HID light sources are defiantly a way to go for more lumens, as well and most noticeably HID will get you a higher color tempature, ( a bluer light). That makes them appear to be brighter. The nature of HID, being an arc source makes them good for long throughs like search lights or flash lights that shoot far. For instance if you look at the PDF of the HID fixtures you will see that the lenses have heavy looking cut plastic lens on them. This is to help spread the arc of the source. LED's by nature are have a wider spread, hence less plastic diffusion. To compensate for the spread LED,S will have a reflector around them to help focus the light.

One good thing about LEDS AND HID's is they are basically designed to accept 12 to 24 volts, hence no need for a transformer As with most house hold LED applications.

The down side to HID is the need for an igniter and ballest. These are additional electronic components ( built into the lamp housing) that can fail. 
Another down fall to HID, is ever time the lamp strikes ( turn on) you loose about one lumen of out put. 
LED light sources (the good ones). Are typicaly rated at 10,000 hours HID are far less.

Lastly LEDs are much better at watts per lumin compared to HID in this low wattage range, besides plasma light source, that is another discussion! 
Much of this is of course my personal experience.

My other life is in the lighting industry.... I also do sell and stock HID flashlights in the 35w range, and they are awesome, a bit better than their LED counterpart. Take a look at

http://www.phoebus.com/flashlights.html

Thanks for the link Mike, I'm gona take a closer look at their products.


----------



## Coondle (Aug 28, 2013)

Went crazy this year and fitted EDS to 2 tractors

Leds here come in a range of wattages

Typically for work lights 15 to about 60 watt, I chose square 27 watt and they are terrific. Round ones are dearer.

On the tractors, two up high on the canopy above the loader and two out the back on the mud guards.

The original lights were moved up to the canopy.

The formula for calculating draw is:

watts divided by volts equals amps . ie a 100 watt lamp at 12 volts draws 8.25 amps

In my case 27 watts at 12 volts draws 2.25 amps

Bought the lamps on EBay got 8 for $159, thats less than $20each including postage from the other side of Australia. Priced at the local machinery dealer on special they were $79 (usually circa $90) and the LEDs looked the same even down to the packaging. Someone is making some money and it sure ain't me.

THey light the place up like daylight at short range and when I went back to standard lights I struggled to see how I could have worked without them.

Going to mount two more on my little loader on the loader staunchions to let me see the windrows better.

I intended putting one on the baler looking rearward but moving the tractor lamps up to the canopy gives plenty of light rearward.

Putting them on my industrial FEL and may spend extra $ and buy ones that fit in the place of the square lamps the loader came with.

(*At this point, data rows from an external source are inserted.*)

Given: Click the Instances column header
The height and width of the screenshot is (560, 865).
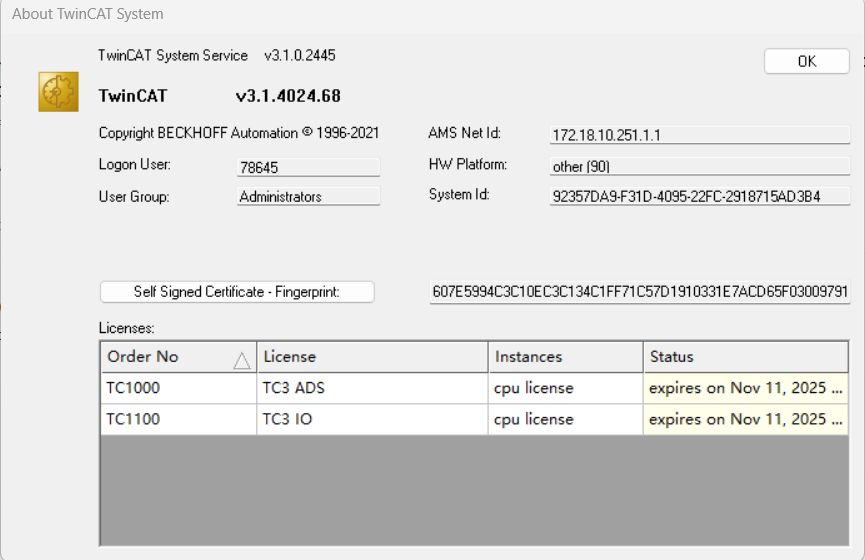Looking at the screenshot, I should point(566,357).
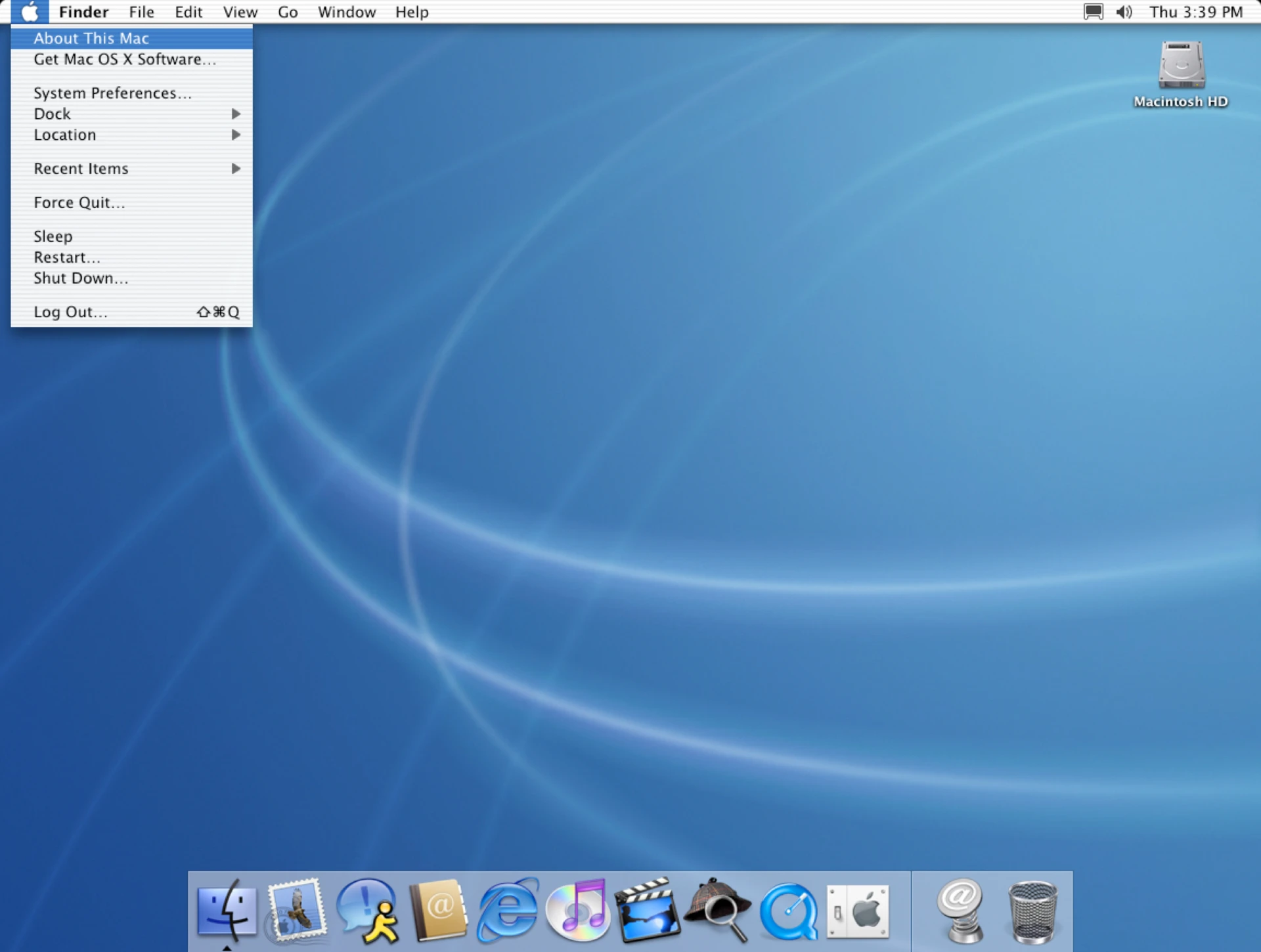Open the Window menu
The width and height of the screenshot is (1261, 952).
point(347,12)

Leds are polarity sensitive ie you need positive and earth the right way around.

Being 12/24 volt, in fact most are 9 to 36. I have ordered another 8 and will fit them as reversing lights on my trucks.

Even put one on my ride-on mower.

I am sold on them , fully converted, and will not go back to the dark ages.


----------



## swmnhay (Jun 13, 2008)

Coondle,Kinda funny how you say things compared to here.

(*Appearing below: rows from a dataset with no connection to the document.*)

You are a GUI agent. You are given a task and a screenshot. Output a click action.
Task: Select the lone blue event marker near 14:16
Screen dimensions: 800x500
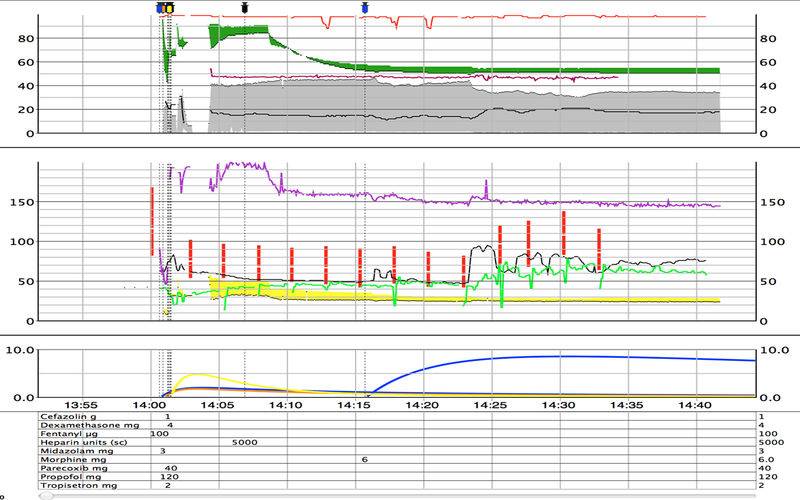click(x=365, y=7)
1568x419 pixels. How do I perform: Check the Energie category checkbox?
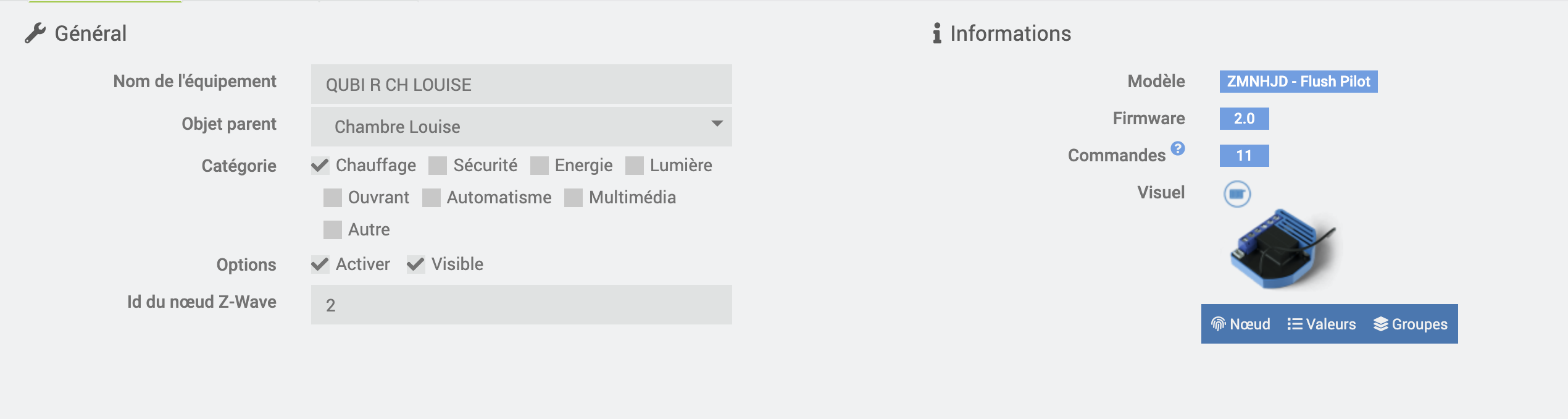pyautogui.click(x=539, y=166)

Positive & Earth,here we call it Positive and Ground

ride-on mower,here we call it a rider mower


----------



## DSLinc1017 (Sep 27, 2009)

swmnhay said:


> Coondle,Kinda funny how you say things compared to here.
> 
> Positive & Earth,here we call it Positive and Ground
> 
> ride-on mower,here we call it a rider mower


Must be why they call it down under.....

I do like "Earth" though, gives it more meaning.

EDIT: 
Made me wonder, then cringe what Aussies refer to our part of the world in North America......


----------



## mlappin (Jun 25, 2009)

swmnhay said:


> Coondle,Kinda funny how you say things compared to here.
> 
> Positive & Earth,here we call it Positive and Ground
> 
> ride-on mower,here we call it a rider mower


Same in the UK positive or hot and earth. Changed light fixtures out for Tammy's aunt last time we were there. really weird with it all being 220, itty bitty wires to the fixtures, attach the wires to the fixtures, snap a plastic guard over the terminals and screwed it back to the ceiling, no outlet or gang box used. made me nervous but when in rome. Of course then even a touch lamp has this monstrosity of a 220 plug on it, about what my stick welder has on it.

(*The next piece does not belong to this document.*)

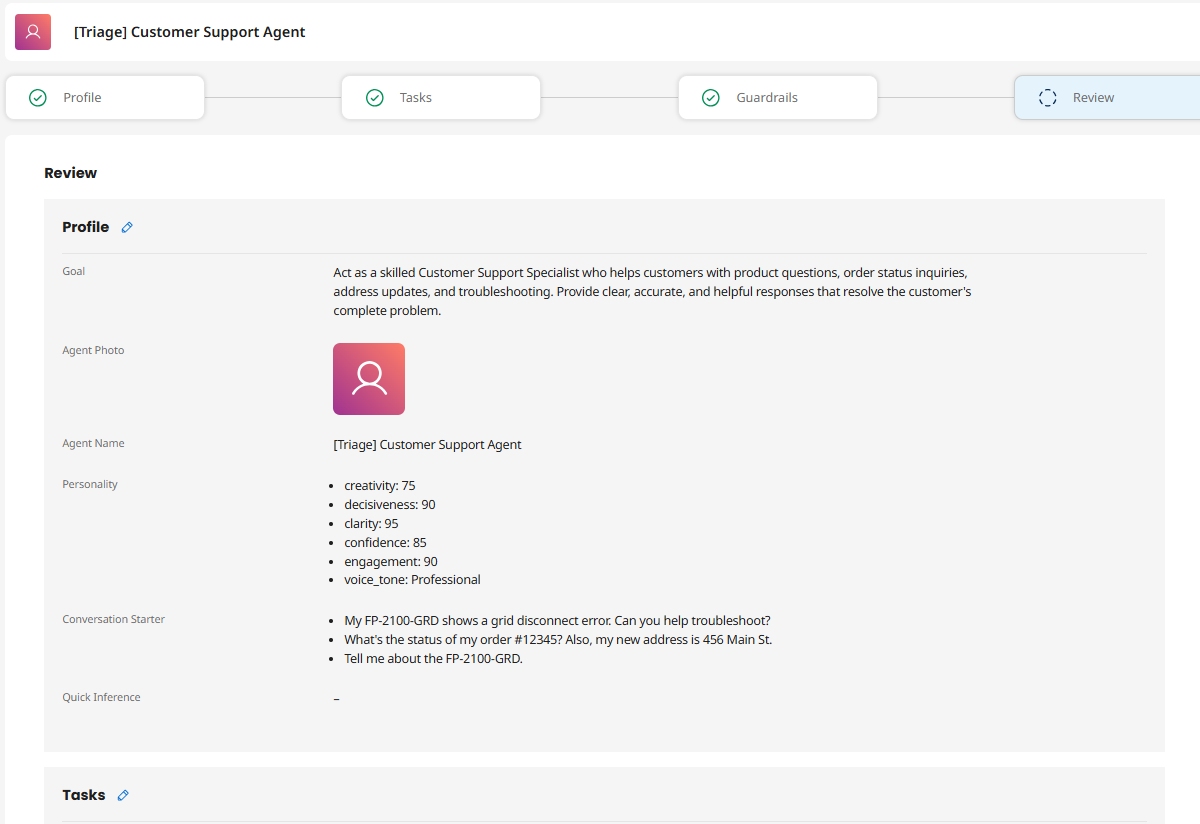Switch to the Tasks step label

[x=416, y=98]
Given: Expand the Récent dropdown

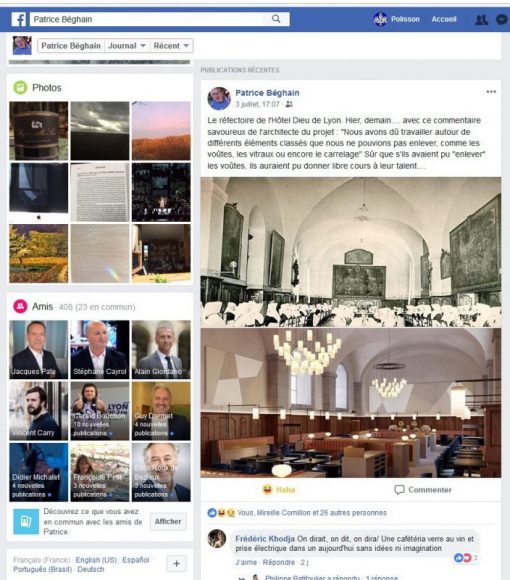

I'm convinced any more if you don't have a ZTR you don't have a mower, ride on or not.


----------



## Coondle (Aug 28, 2013)

We speak some of the same language some of the time and we have all sorts of strange tribal rituals, like our Aussie rules football, and we play cricket. Should I mention Ye Auld mug and a winged keel?

Earth and Ground

Paddocks and Fields

Hire cars and Rentals

Contract haying and Custom work

Litres and Gallons (is that Imperial gallons or US gallons)

Colour and Color

Metres (the measurement not the instrument) and feet/yards

Hectares and Acres

and you guys drive on the wrong side of the road, lucky you have all got it wrong otherwise there would be mayhem over there

The list goes on and there are plenty of your terms and sayings that I do not catch on to, and that is part of the glory of a forum like this, with all of the various methods cultures attitudes and outlooks but it is still only an Aussie that can say:

"G'day mate" and you know that he is a dinky die Aussie.

So to all of you

G'DAY MATE!


----------



## Vol (Jul 5, 2009)

Very good Coondle....send me a PM on any terms or sayings that you do not grasp and I will send you a explanation. I also enjoy Skinner from down under. There are lots of people from the Northeast US and the Southeast US that will give you pause when they speak....I can imagine how difficult it could be for you....especially living upside down with all the blood rushing to your head.....and then people who live in "the valley" in California....well let's just say it's LIKE different DUDE. 

Regards, Mike


----------



## Coondle (Aug 28, 2013)

Thanks Mike

Try having relatives in North-East England. The Geordie (Northumberland) accent and dialect are something else again. Visited them a few years ago and was astounded that even their other relatives from the next town spoke a different dialect ie different words for the same thing, or is it thang or thaang?

You also know what they say :

A good idea is a rush of blood to the head!

You have now confirmed to me what I have thought all along, that I must be full of good ideas.

I live in the West of my continent and I realise that as in the Christmas story all the wise men come from the East, so have to bring my blood-swollen head back down to Earth or is it Ground?

?


----------